• Data supplied
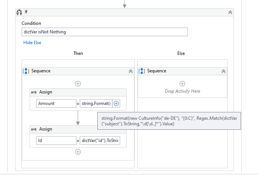
Task: Click the Else Sequence icon
Action: tap(142, 71)
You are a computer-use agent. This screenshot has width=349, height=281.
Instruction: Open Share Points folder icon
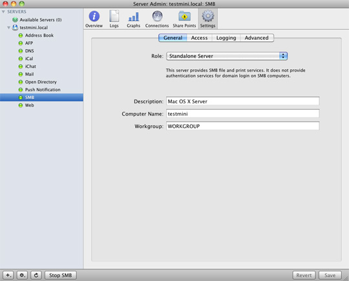click(184, 16)
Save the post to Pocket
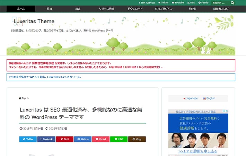The height and width of the screenshot is (156, 246). click(101, 139)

• Exercise instructions
Leave the pictures out and copy exactly the lines from the one that holds "You are a computer-use" through the last line of the material.

• Response to the exercise
You are a computer-use agent. This screenshot has width=349, height=281.
Instruction: Open Share Points folder icon
click(184, 16)
Save the post to Pocket
The height and width of the screenshot is (156, 246). click(101, 139)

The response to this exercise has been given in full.